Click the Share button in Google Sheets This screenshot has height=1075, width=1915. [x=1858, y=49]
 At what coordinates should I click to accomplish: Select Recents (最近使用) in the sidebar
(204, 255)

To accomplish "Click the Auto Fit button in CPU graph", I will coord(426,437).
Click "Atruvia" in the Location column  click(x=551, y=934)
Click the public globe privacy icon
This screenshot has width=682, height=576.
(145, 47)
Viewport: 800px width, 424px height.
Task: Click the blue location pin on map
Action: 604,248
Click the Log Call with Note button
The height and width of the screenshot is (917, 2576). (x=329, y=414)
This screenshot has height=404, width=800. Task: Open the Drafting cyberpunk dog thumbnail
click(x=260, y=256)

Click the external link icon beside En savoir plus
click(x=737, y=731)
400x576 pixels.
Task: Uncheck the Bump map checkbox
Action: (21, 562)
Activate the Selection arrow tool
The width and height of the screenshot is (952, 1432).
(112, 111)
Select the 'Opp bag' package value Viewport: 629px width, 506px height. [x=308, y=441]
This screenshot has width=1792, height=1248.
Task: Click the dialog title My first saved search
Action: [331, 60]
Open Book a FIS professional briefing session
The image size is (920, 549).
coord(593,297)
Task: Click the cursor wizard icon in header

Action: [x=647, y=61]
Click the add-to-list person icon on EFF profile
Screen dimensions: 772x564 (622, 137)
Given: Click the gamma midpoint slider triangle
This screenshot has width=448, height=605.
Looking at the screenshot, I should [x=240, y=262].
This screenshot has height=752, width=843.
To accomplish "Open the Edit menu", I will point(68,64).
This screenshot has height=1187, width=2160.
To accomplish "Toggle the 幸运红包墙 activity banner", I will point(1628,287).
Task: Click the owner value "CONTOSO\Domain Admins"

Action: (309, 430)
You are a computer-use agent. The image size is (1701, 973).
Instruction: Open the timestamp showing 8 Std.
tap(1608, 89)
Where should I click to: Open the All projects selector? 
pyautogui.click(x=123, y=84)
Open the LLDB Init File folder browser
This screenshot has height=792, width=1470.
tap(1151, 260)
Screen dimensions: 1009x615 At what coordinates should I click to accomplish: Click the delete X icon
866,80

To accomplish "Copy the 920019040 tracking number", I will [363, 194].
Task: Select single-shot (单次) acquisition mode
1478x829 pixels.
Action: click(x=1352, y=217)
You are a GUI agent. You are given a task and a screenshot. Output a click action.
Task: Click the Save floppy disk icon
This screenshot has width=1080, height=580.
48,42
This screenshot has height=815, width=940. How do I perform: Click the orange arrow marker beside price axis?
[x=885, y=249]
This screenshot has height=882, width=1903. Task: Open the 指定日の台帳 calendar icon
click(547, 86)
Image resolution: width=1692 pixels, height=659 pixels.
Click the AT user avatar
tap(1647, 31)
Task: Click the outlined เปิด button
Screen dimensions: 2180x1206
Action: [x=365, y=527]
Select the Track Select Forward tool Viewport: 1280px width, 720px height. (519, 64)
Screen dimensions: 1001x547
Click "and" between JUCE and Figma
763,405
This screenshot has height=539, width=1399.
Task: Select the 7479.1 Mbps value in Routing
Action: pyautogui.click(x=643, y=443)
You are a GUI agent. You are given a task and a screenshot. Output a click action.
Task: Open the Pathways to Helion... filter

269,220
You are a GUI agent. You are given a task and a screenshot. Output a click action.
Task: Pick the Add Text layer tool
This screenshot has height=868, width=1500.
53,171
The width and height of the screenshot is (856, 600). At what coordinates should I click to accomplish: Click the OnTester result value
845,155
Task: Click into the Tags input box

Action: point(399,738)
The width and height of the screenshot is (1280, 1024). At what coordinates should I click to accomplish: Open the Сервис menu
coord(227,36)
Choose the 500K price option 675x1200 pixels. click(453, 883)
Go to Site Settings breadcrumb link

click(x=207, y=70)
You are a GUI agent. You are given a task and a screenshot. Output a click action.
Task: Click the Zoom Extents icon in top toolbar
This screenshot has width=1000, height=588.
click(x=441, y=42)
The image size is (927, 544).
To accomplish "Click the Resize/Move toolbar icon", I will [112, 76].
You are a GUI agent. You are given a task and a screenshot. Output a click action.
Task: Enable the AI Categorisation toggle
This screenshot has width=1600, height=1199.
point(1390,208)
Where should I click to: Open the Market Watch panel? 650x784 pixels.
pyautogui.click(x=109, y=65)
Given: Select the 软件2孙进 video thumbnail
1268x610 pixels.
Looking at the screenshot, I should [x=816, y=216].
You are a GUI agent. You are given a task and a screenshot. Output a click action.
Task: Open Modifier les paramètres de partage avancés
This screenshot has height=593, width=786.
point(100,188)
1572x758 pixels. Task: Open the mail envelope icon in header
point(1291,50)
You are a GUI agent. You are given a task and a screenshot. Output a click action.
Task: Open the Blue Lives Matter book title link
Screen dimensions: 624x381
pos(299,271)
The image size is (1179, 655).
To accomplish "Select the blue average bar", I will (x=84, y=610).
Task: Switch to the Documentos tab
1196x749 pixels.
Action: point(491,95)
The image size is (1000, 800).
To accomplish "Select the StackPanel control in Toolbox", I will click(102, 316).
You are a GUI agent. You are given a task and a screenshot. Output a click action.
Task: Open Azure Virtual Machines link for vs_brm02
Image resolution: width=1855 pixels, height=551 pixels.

- - -

## ACTIVITY
Show each line of the material where the word "will" occurs.

## SOLUTION FOR THIS TASK
To accomplish "Click the Auto Fit button in CPU graph", I will coord(426,437).
To accomplish "Open the Edit menu", I will point(68,64).
To accomplish "Toggle the 幸运红包墙 activity banner", I will point(1628,287).
To accomplish "Copy the 920019040 tracking number", I will [363, 194].
To accomplish "Click the Resize/Move toolbar icon", I will [112, 76].
To accomplish "Select the blue average bar", I will (x=84, y=610).
To accomplish "Select the StackPanel control in Toolbox", I will click(102, 316).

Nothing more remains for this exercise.